Brightly Burning

Être libraire est le plus beau métier mal payé du monde.

Toutes ces histoires qu’on attend depuis des mois pour finalement être déçu, toutes ces histoires qu’on découvre malgré nos préjugés.

Il y a encore quelques années, si Brightly Burning était passé entre mes mains de libraire, je l’aurais mis de côté avec un soupir snob. Encore une autre ré-écriture d’un classique de la littérature, oh là là…

Et je n’aurais jamais eu le plaisir de lire ce roman de science-fiction super chouette, divertissant à souhait et bien pensé !

Avec Brightly Burning, on est certain de retrouver (ou de renouer) avec le simple plaisir de lire une histoire bien ficelée, qui s’amuse avec les canons du genre gothique, dans laquelle on retrouve de l’humour bien dosé.

Jane Eyre dans l’espace

L’idée ne m’a pas convaincue. C’est l’auteure qui m’a convaincue.

Alexa Donne est une auteure Américaine et Brightly Burning est son premier roman.

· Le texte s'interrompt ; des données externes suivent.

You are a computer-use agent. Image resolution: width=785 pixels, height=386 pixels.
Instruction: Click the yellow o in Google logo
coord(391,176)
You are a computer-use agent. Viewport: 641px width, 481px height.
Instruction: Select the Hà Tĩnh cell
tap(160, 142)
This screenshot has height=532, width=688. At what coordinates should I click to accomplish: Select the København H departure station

J’ai découvert l’auteure au cours de l’une de ces recherches qui commence par une simple idée de sujet d’article de blog pour le boulot et se termine des heures plus tard par des dizaines d’épingles accumulées sur un nouveau tableau Pinterest.

Son channel m’a vraiment impressionné, surtout parce qu’elle fait ses recherches et dit la vérité sans complaisance. Rafraîchissant, amusant, instructif, j’achète!

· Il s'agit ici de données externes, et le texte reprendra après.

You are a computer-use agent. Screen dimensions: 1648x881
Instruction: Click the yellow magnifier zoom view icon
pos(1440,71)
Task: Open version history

Quelques jours plus tard, j’achetais son roman, autant pour l’encourager (!!!) que par curiosité.

Ce n’est qu’à la page 33 que j’ai finalement lâcher prise sur l’aspect ré-écriture d’un classique et que je me suis laissée emporter en orbite autour de la Terre, prisonnière d’une ère de glace provoquée par l’éruption d’un méga-volcan. Rien de moins, les copains.

À l’aube de ses 18 ans, Stella cherche un boulot de gouvernante, désespérée à l’idée de rester coincée sur le Stalwart pour le reste de ses jours à réparer des engins sur le point de rendre l’âme.

Le très riche vaisseau Rochester, sur lequel court les rumeurs les plus inquiétantes, lui offre le poste de ses rêves et la voilà en route pour l’orbite de la Lune et de nouvelles aventures.

L’histoire est bien menée, comme je le disais. On tourne les pages aussi vite que possible au fur et à mesure qu’on jette la lumière sur les zones d’ombre du Rochester.

Comme je le disais, un très bon et très simple plaisir de lecture à s’offrir.